Rewrite the part of the entries that opens with the line containing "Select the TAOYUAN" and closes with the line containing "Click the Terms", putting "Privacy Policy" in place of "Terms of Use" and changing nothing else. Give back only those lines.
# START OF Source material
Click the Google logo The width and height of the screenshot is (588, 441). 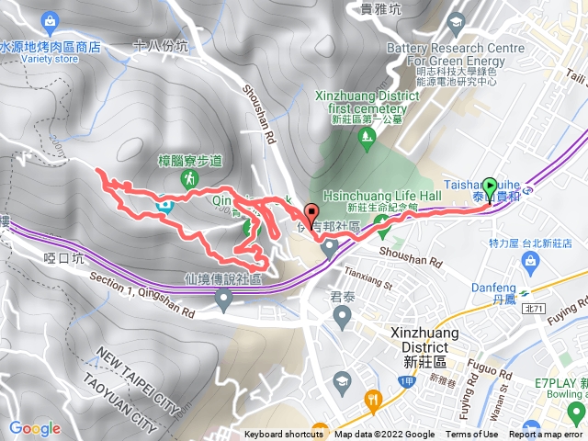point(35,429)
# END OF Source material
# START OF Source material
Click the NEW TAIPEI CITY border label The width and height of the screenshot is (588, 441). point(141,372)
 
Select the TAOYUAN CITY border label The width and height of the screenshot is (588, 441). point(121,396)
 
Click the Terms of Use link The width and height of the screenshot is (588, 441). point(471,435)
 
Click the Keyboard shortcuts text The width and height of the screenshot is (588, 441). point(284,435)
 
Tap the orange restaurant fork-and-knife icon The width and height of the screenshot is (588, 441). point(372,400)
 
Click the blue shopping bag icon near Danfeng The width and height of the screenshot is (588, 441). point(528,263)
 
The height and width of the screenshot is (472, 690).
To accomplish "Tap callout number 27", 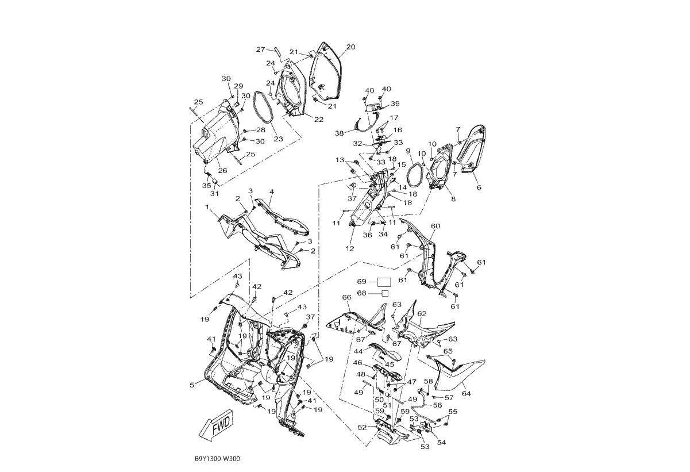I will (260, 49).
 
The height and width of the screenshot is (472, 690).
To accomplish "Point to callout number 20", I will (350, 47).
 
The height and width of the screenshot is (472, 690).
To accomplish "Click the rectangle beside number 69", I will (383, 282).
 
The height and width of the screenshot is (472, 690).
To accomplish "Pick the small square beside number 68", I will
# END OF Source material
# START OF Source material
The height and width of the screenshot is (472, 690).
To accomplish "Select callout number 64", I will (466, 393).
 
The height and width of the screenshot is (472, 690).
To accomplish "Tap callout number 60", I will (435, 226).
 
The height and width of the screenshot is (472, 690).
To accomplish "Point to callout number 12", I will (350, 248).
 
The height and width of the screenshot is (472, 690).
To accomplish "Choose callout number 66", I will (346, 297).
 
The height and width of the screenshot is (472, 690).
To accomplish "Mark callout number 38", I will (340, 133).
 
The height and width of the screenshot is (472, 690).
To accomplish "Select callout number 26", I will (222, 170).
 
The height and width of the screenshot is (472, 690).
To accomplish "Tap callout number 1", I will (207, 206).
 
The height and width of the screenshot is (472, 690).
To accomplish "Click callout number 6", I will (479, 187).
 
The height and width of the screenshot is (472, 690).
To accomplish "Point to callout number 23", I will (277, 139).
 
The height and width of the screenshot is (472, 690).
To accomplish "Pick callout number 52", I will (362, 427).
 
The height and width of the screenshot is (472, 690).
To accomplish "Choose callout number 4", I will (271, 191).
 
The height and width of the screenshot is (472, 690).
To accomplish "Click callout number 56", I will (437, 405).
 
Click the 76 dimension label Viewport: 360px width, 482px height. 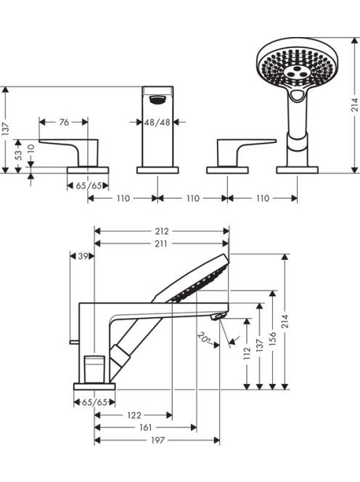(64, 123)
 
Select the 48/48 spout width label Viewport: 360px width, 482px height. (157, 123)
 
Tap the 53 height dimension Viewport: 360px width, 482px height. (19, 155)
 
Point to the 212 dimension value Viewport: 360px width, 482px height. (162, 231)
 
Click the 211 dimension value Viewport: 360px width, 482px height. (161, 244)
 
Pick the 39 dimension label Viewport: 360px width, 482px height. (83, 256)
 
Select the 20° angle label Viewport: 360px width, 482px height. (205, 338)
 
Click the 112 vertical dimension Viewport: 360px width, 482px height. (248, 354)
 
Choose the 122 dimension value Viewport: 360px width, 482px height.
# END OF Source material
* **Result for this exercise**:
Select the TAOYUAN CITY border label The width and height of the screenshot is (588, 441). point(121,396)
 
Click the Privacy Policy link The width and height of the screenshot is (588, 441). point(471,435)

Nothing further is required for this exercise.